Sweden’s tech skills shortage became so severe in 2016 that the co-founders of Spotify, the Swedish music streaming giant, petitioned the Swedish government to implement serious change.
The Norwegian government anticipates a deficit of at least 4,000 experts in the sector by 2030.
Finnish employers are also struggling to find tech professionals, especially engineers. Despite the country’s comparatively large number of unemployed engineers (4,000), the shortage persists due to an abilities mismatch. According to the Finnish Union of Professional Engineers, people who graduated 15 years ago may not really have skills that meet the needs of today’s working environment.
Germany needs 260,000 immigrants a year to meet labour demand. According to the Bertelsmann Foundation’s report, 146,000 people will need to immigrate from non-EU member countries each year.
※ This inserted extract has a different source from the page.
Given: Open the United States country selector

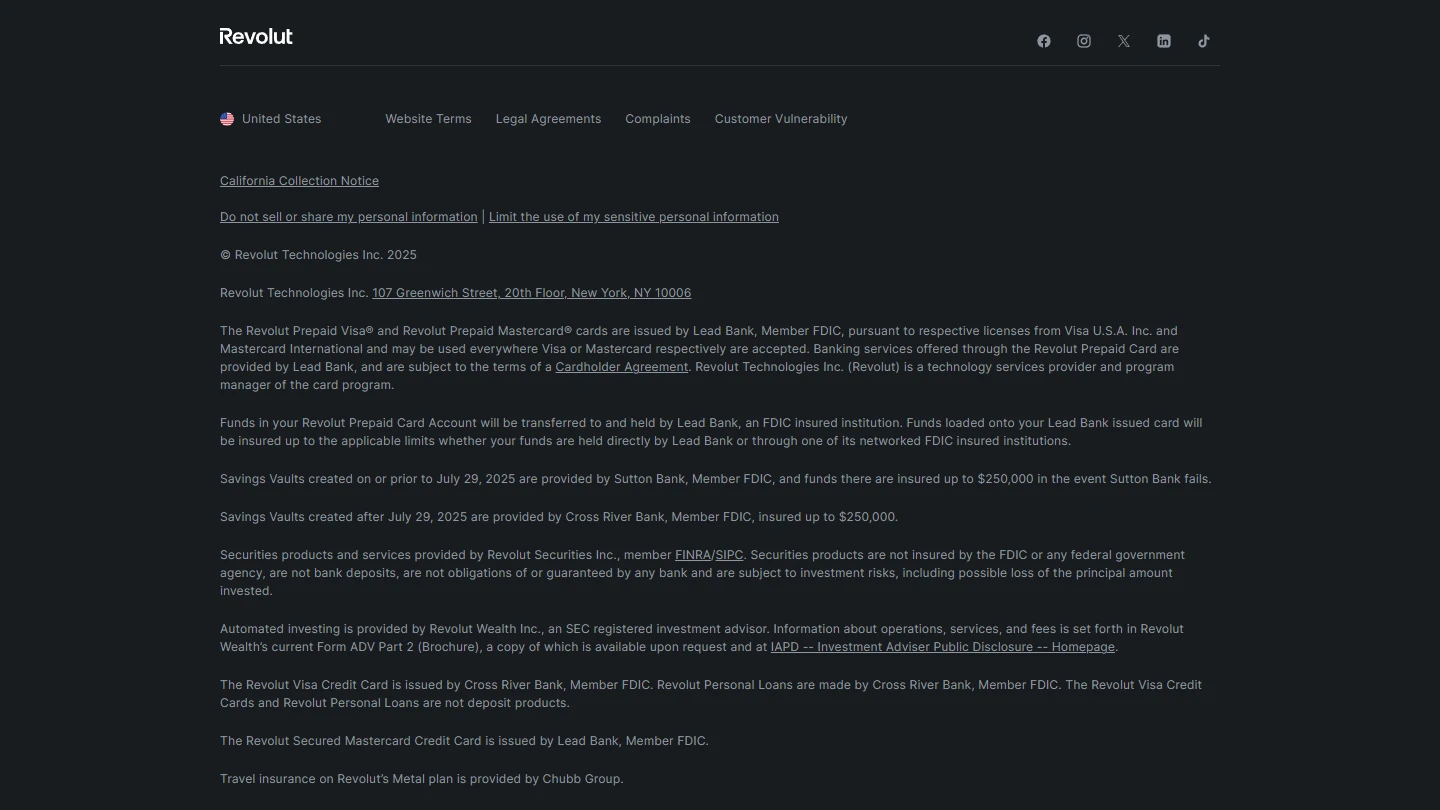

Many people, like me, have been discussing how the European tech scene is expanding. According to the State of European tech report, overall investment in the European tech ecosystem is expected to reach a new high of €33.81 billion.
State of European Tech website — Atomico
European technology is seeing rapid growth and, as a result, is experiencing a skills shortage.
It’s easy to imagine that as demand for technology grows, the gap will widen even further. Could a lack of talent slow the digital revolution? By 2030, a 4.3 million worker labour skills deficit and an unrealized output of $449.70 billion.
Another phenomenon that we can see in the European Tech ecosystem, facilitated primarily by the growth of cross-border recruiting, is an increase in pay for tech jobs. As things currently stand, EU wages are considerably lower than US salaries, causing the best talent to gravitate toward US firms.
Now that European tech employees can work remotely for Silicon Valley startups, European tech companies would be forced to increase their pay packages or risk losing talent.
To the extent that such vacancies reflect skill shortages, which have adverse consequences for the productivity and competitiveness of European enterprises, EU vocational education and training policies need to address the source.
However, European policies will help to foster a mechanism of social dialogue between education and training providers and market actors. They must provide the necessary incentives and structural structures to ensure that our European tools for education and training are effective. But that’s another story.
The talent market is global. Many startups will compete with you for your best talent.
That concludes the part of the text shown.